Affiliation:
1. School of Information Technology and Engineering, Vellore Institute of Technology, Vellore 632014, Tamilnadu, India
Abstract
In recent years, Polycystic Ovary Syndrome (PCOS) becomes one of the most prominent research areas, where several researchers are concentrating to improve the accuracy of PCOS classification. It is much difficult to find the presence of PCOS in women with traditional techniques and various researchers are dealt with the problem that affects the accuracy in detecting such symptom. In this paper, we have proposed Integrated Transfer Learning-based Convolutional Neural Network (ITL-CNN) model to improve the classification accuracy for the detection of PCOS using ultrasound images. In this proposed model, we have used active contour with modified Otsu method and Multifactor Dimension Reduction-based GIST feature extractor for improving the performance of the ITL-CNN model. The performance of the proposed model is analyzed using various performance metrics such as accuracy, sensitivity, precision, recall, and F1 score.

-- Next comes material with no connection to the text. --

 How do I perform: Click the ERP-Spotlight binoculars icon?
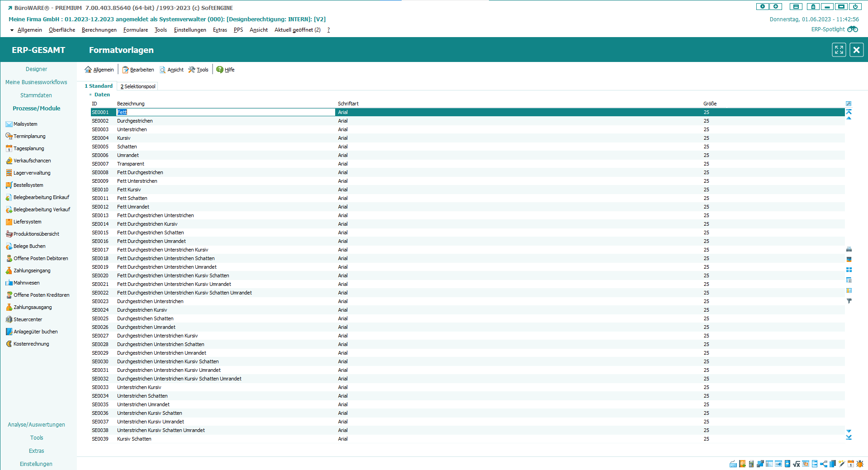pyautogui.click(x=853, y=29)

Furthermore, the results show that the proposed ITL-CNN model outperforms by achieving 98.9% of accuracy when compared with other existing techniques such as Convolutional Neural Network (CNN), Artificial Neural Network (ANN), Support Vector Machine (SVM), and Gaussian Naïve Bayes (NB).
Publisher
World Scientific Pub Co Pte Ltd
Subject
Artificial Intelligence,Computer Vision and Pattern Recognition,Software
Cited by
5 articles.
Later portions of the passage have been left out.